It occurred to me that I've had this blog for about a year now. That means we've been living in St. Louis for two whole years—longer than we'd lived in Berkeley. We've already spent more than half our marriage here.
I've been reflecting lately on how St. Louis truly feels like home to me. I don't just mean in a sentimental way, or that I feel like I've lived there all my life. It's also not true that Western Pennsylvania and Southern California aren't "home"; they probably always will be, no matter where we end up. But there is a real sense in which it's home, and I think there are two pieces of that:
First, the fact that we decided it was home before we even moved in. As we made our decision about where I would begin a doctoral program, Kevin and I were very intentional about choosing a place that would not only allow me to thrive academically, but where we could establish a home. I want to be careful not to make this sound like a diss on Berkeley; there are people in Berkeley I deeply miss, and even a few other things...there will always be a certain sweetness about the first place we lived as a married couple. But I'm not sure we ever felt settled there. It was rocky ground for us. Nevertheless, I know that the Lord put us there for specific reasons, and in time I trust I'll better understand them. (...I hope so. I have questions!)
It quickly became evident that St. Louis had the potential to be home for us in a way that Northern California was not. There were many practical aspects of this, affordability being only one. The bigger reason was that we immediately found a church we loved and said, "This is our church." (Admittedly, this is made easier by the fact that we aren't seminarians—no matter how often we're mistaken for them!—and we don't have a home church elsewhere.) We took the attitude that St.
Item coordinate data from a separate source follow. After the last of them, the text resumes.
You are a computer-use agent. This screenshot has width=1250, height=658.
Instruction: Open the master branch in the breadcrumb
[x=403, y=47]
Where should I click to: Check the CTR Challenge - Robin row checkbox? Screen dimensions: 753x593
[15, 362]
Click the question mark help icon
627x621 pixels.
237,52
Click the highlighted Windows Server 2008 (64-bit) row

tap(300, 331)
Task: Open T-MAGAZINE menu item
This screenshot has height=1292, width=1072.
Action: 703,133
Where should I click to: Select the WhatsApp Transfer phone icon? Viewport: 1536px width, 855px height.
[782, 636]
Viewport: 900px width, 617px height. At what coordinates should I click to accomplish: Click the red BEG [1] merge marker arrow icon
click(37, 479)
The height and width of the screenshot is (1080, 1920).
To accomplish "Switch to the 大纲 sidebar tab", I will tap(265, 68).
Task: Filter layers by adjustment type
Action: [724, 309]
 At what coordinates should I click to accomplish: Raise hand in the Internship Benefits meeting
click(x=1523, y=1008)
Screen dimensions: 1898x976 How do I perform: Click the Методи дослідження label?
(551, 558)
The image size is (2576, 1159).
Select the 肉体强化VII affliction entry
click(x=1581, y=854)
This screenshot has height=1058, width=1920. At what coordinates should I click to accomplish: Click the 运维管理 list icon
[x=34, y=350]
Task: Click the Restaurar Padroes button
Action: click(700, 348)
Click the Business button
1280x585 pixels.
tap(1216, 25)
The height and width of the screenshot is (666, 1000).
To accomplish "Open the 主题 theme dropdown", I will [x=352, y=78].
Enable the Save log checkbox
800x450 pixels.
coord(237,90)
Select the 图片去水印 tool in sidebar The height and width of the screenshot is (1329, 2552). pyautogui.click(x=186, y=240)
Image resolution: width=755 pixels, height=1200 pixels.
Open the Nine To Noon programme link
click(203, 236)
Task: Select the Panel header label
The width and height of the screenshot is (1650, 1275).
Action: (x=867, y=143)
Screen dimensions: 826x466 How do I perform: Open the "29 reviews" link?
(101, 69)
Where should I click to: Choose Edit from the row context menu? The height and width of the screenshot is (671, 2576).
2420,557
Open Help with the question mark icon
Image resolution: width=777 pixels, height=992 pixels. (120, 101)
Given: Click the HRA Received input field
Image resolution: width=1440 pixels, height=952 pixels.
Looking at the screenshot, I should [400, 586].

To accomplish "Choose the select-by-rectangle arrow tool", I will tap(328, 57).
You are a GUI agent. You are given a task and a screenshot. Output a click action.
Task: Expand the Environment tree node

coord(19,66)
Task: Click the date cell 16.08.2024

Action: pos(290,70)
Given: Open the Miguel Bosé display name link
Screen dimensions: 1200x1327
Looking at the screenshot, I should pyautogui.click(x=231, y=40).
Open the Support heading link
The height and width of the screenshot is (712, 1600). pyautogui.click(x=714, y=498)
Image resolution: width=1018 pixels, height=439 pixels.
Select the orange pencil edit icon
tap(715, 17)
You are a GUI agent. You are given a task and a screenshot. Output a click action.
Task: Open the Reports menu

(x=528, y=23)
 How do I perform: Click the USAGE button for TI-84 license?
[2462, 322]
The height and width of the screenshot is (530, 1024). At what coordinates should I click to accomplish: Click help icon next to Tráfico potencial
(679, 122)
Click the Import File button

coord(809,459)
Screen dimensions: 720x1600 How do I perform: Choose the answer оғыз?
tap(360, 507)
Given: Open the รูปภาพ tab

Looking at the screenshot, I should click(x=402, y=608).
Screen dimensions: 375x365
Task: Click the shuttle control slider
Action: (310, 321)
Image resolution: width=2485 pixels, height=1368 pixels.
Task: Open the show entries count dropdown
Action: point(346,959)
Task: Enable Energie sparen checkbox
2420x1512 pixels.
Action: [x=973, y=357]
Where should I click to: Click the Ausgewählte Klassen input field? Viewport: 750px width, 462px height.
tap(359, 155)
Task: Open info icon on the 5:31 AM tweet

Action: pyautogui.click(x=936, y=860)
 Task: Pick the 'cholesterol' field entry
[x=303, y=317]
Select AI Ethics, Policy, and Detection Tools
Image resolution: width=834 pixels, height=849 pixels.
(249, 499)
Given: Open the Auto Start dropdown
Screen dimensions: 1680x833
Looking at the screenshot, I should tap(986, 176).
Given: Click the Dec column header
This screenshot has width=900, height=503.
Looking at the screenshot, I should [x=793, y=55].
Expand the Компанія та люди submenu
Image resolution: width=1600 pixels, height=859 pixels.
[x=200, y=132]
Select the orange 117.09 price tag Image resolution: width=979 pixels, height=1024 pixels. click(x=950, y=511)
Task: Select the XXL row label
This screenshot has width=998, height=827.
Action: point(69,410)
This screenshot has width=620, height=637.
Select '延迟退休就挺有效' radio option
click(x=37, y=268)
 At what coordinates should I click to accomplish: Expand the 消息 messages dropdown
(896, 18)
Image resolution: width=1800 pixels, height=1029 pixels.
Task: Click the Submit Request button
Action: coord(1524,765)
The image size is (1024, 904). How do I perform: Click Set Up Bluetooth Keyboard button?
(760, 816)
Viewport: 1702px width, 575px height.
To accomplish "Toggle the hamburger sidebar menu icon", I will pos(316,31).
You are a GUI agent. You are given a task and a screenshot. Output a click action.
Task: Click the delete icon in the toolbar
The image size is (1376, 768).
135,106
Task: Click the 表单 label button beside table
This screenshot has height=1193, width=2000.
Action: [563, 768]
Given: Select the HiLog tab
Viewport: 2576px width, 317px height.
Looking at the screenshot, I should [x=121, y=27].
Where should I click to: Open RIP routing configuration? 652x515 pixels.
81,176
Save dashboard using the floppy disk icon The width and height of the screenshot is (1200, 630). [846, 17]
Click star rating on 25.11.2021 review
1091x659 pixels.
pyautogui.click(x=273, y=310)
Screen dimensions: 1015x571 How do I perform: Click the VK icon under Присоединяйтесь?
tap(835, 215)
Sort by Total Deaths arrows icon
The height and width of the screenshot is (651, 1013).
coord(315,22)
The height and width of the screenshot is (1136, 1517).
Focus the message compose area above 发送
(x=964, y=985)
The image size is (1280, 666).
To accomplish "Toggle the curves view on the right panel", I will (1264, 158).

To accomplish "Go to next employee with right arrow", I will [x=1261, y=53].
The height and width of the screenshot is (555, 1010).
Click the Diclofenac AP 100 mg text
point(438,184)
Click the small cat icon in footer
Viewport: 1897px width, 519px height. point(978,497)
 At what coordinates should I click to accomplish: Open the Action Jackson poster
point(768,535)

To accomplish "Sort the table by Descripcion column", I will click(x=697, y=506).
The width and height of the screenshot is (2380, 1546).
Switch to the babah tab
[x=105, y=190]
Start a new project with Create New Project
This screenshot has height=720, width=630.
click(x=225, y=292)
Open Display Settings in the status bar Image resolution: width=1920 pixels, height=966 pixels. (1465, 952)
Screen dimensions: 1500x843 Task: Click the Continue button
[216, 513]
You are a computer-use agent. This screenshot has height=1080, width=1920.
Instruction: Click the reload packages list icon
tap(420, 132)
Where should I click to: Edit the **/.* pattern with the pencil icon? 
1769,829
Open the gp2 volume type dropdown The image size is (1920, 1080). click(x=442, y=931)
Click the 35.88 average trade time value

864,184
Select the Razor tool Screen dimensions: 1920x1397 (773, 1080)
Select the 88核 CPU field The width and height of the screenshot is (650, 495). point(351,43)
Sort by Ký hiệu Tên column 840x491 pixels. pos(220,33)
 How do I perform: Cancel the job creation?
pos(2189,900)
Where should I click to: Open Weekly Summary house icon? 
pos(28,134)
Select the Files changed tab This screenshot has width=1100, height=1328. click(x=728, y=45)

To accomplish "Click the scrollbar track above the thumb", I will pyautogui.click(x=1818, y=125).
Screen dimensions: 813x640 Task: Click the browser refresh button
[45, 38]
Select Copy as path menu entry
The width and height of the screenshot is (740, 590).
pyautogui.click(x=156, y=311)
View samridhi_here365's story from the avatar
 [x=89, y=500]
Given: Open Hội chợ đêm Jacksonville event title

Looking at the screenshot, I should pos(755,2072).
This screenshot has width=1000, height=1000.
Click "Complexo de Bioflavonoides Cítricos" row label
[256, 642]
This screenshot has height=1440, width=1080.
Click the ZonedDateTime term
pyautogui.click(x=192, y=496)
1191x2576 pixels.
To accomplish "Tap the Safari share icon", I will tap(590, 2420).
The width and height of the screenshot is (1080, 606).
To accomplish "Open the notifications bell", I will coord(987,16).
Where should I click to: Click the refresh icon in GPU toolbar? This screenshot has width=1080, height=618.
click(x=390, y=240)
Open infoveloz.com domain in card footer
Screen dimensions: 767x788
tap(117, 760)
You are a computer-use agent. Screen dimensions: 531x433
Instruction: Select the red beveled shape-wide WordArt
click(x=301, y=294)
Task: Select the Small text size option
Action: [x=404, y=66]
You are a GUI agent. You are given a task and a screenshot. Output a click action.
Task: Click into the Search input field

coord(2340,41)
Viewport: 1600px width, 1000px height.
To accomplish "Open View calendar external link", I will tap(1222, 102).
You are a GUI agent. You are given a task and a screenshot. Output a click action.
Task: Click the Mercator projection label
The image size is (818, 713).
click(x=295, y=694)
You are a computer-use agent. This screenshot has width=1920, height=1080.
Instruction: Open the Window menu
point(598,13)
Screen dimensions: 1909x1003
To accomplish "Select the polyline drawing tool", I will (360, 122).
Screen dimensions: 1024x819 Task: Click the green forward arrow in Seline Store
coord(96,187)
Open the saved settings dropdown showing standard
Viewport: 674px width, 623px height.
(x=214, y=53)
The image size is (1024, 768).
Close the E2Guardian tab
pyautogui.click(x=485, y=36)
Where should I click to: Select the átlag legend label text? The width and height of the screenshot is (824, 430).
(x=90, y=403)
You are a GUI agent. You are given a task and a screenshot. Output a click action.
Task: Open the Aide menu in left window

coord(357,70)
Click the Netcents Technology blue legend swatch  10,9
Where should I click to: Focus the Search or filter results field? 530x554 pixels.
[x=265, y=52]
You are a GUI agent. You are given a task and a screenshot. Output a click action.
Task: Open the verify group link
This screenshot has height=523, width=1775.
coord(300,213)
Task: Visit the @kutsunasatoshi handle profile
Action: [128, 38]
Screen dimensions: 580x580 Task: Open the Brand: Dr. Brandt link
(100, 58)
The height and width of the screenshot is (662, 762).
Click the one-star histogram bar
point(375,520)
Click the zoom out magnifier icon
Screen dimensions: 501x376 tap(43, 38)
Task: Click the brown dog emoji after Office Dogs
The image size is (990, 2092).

Louis was where we meant to put down roots for a good long while. I, especially, have clung to the belief that my school is only one reason we're here, and it isn't the only or most important part of our lives here. It could be that I'm reacting strongly against a decade of being labeled as a transient student and refuse to be defined by that any longer. Whatever the wisdom of that, it's felt rather crucial to my sanity at times, and apparently it's effective, as I often forget that we technically still fall under that "just-passing-through" category.
The second, more important reason that St. Louis is home is because God has made it that for us. He knew what we needed far better than we did, and he has provided for our every need. I've continually been humbled by his providence—materially, spiritually, relationally—during our short time in St. Louis. He picked out the apartment we would move into, the neighbors we would have, the church we would attend, the small groups we would join, long before we ever thought about them. He planned the classes we would take, the sermons we would hear, the conversations we'd cherish, the months we'd just scrape by, and the joyfully routine days and weeks. All of these things—both the things that make me glad and the things that, as of this moment, make no sense to me—are part of a story God has already written. However it unfolds, God is glorifying himself in it, and teaching me that I am found in him.
Though we anticipate being in St. Louis for two or three more years (I truly can't begin to picture what our lives will look like at that point, or where we'll be headed next), we know very well how things can change. No matter what, it is highly likely that we won't be here forever. That doesn't take away from the fact that St. Louis has truly been, and is, our home. It's my prayer that my home and heart will be as open as possible during whatever remaining time the Lord has for us here.